::: RECORD EXCERPTS :::
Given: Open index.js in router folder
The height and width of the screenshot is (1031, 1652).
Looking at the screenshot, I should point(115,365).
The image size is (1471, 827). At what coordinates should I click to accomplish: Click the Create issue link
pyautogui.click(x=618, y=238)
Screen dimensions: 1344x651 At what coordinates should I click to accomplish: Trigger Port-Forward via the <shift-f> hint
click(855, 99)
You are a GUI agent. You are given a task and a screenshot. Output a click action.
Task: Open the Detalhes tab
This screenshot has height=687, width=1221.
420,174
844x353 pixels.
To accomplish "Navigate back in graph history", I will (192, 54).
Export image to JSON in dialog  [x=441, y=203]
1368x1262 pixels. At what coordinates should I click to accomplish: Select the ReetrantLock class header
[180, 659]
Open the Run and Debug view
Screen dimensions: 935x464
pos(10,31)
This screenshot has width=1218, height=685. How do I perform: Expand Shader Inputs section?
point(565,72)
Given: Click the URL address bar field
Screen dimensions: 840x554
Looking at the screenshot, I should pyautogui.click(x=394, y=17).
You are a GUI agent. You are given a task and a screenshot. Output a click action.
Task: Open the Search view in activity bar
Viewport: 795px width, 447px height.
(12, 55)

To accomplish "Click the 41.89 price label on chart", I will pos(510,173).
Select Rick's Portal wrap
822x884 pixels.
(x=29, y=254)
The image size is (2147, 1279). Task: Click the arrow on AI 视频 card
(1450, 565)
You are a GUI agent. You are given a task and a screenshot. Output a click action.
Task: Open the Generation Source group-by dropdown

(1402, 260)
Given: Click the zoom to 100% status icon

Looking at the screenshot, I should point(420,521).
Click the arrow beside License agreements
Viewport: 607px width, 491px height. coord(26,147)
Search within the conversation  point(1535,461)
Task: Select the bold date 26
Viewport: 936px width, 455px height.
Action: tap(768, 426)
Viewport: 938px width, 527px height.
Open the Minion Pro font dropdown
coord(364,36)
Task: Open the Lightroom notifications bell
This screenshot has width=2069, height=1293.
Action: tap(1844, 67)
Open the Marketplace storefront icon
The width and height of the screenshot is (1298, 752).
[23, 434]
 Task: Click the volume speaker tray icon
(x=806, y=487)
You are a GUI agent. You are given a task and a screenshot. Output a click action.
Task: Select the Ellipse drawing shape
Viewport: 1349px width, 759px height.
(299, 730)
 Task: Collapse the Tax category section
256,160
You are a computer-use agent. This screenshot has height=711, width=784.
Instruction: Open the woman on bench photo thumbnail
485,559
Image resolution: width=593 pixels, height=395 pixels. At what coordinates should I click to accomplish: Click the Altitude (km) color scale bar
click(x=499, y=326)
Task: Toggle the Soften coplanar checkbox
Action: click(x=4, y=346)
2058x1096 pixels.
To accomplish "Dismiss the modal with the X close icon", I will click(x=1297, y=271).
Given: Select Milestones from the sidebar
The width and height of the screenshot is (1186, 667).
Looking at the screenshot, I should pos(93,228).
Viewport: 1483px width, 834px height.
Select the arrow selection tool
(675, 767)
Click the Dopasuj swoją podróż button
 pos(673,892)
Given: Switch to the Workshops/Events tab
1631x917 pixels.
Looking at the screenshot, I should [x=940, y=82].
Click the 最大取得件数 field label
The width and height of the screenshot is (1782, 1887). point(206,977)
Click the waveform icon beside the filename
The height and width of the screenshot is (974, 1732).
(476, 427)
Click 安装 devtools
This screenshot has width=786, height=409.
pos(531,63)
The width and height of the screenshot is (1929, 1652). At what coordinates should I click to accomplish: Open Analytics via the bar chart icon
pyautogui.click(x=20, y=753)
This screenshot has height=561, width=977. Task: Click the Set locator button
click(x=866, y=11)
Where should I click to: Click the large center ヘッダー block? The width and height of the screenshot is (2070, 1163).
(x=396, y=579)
:::
** GOAL OF THE EXERCISE **
Could you write out all the entries word for word?

** EXPECTED ANSWER **
Given: Open index.js in router folder
The height and width of the screenshot is (1031, 1652).
Looking at the screenshot, I should point(115,365).
The image size is (1471, 827). At what coordinates should I click to accomplish: Click the Create issue link
pyautogui.click(x=618, y=238)
Screen dimensions: 1344x651 At what coordinates should I click to accomplish: Trigger Port-Forward via the <shift-f> hint
click(855, 99)
You are a GUI agent. You are given a task and a screenshot. Output a click action.
Task: Open the Detalhes tab
This screenshot has height=687, width=1221.
420,174
844x353 pixels.
To accomplish "Navigate back in graph history", I will (192, 54).
Export image to JSON in dialog  [x=441, y=203]
1368x1262 pixels. At what coordinates should I click to accomplish: Select the ReetrantLock class header
[180, 659]
Open the Run and Debug view
Screen dimensions: 935x464
pos(10,31)
This screenshot has width=1218, height=685. How do I perform: Expand Shader Inputs section?
point(565,72)
Given: Click the URL address bar field
Screen dimensions: 840x554
Looking at the screenshot, I should pyautogui.click(x=394, y=17).
You are a GUI agent. You are given a task and a screenshot. Output a click action.
Task: Open the Search view in activity bar
Viewport: 795px width, 447px height.
(12, 55)

To accomplish "Click the 41.89 price label on chart", I will pos(510,173).
Select Rick's Portal wrap
822x884 pixels.
(x=29, y=254)
The image size is (2147, 1279). Task: Click the arrow on AI 视频 card
(1450, 565)
You are a GUI agent. You are given a task and a screenshot. Output a click action.
Task: Open the Generation Source group-by dropdown

(1402, 260)
Given: Click the zoom to 100% status icon

Looking at the screenshot, I should point(420,521).
Click the arrow beside License agreements
Viewport: 607px width, 491px height. coord(26,147)
Search within the conversation  point(1535,461)
Task: Select the bold date 26
Viewport: 936px width, 455px height.
Action: tap(768, 426)
Viewport: 938px width, 527px height.
Open the Minion Pro font dropdown
coord(364,36)
Task: Open the Lightroom notifications bell
This screenshot has width=2069, height=1293.
Action: tap(1844, 67)
Open the Marketplace storefront icon
The width and height of the screenshot is (1298, 752).
[23, 434]
 Task: Click the volume speaker tray icon
(x=806, y=487)
You are a GUI agent. You are given a task and a screenshot. Output a click action.
Task: Select the Ellipse drawing shape
Viewport: 1349px width, 759px height.
(299, 730)
 Task: Collapse the Tax category section
256,160
You are a computer-use agent. This screenshot has height=711, width=784.
Instruction: Open the woman on bench photo thumbnail
485,559
Image resolution: width=593 pixels, height=395 pixels. At what coordinates should I click to accomplish: Click the Altitude (km) color scale bar
click(x=499, y=326)
Task: Toggle the Soften coplanar checkbox
Action: click(x=4, y=346)
2058x1096 pixels.
To accomplish "Dismiss the modal with the X close icon", I will click(x=1297, y=271).
Given: Select Milestones from the sidebar
The width and height of the screenshot is (1186, 667).
Looking at the screenshot, I should pos(93,228).
Viewport: 1483px width, 834px height.
Select the arrow selection tool
(675, 767)
Click the Dopasuj swoją podróż button
 pos(673,892)
Given: Switch to the Workshops/Events tab
1631x917 pixels.
Looking at the screenshot, I should [x=940, y=82].
Click the 最大取得件数 field label
The width and height of the screenshot is (1782, 1887). point(206,977)
Click the waveform icon beside the filename
The height and width of the screenshot is (974, 1732).
(476, 427)
Click 安装 devtools
This screenshot has width=786, height=409.
pos(531,63)
The width and height of the screenshot is (1929, 1652). At what coordinates should I click to accomplish: Open Analytics via the bar chart icon
pyautogui.click(x=20, y=753)
This screenshot has height=561, width=977. Task: Click the Set locator button
click(x=866, y=11)
Where should I click to: Click the large center ヘッダー block? The width and height of the screenshot is (2070, 1163).
(x=396, y=579)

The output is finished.